AVAILABLE DATA Block Start

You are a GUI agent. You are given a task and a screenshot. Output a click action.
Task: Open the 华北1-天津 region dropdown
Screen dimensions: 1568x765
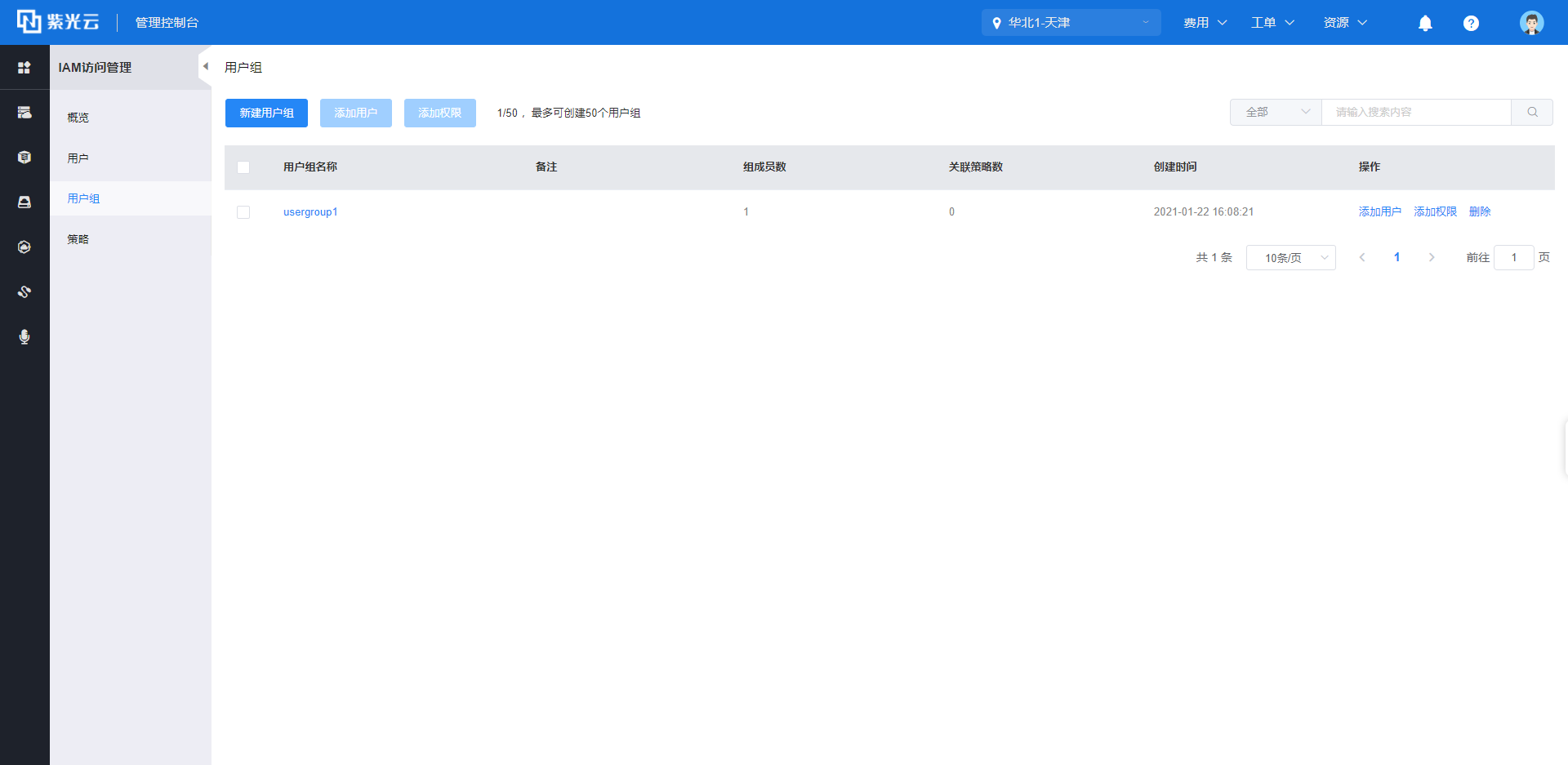1071,23
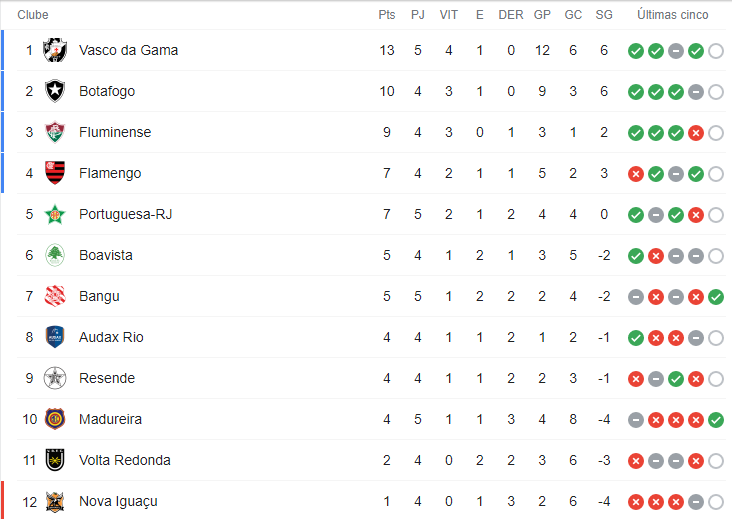Click the Fluminense club crest

tap(55, 132)
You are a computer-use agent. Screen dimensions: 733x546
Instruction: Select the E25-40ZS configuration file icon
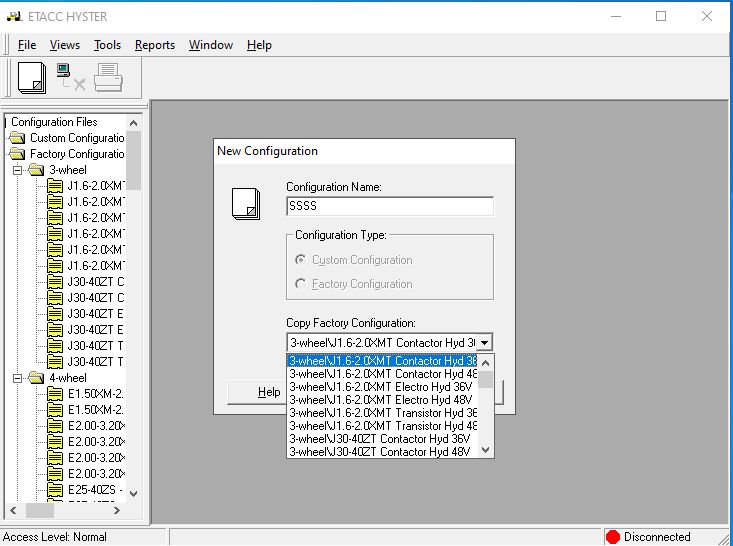pyautogui.click(x=55, y=490)
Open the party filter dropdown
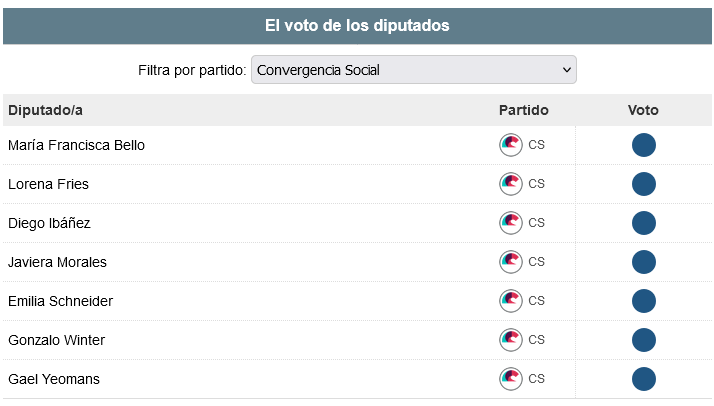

AVAILABLE DATA Block End

§ ASSIGNED TASK
Could you show every line of the listing that holds the string "agent"?

§ RESULT OF THE TASK
You are a GUI agent. You are given a task and a screenshot. Output a click action.
You are a computer-use agent. Screen dimensions: 733x546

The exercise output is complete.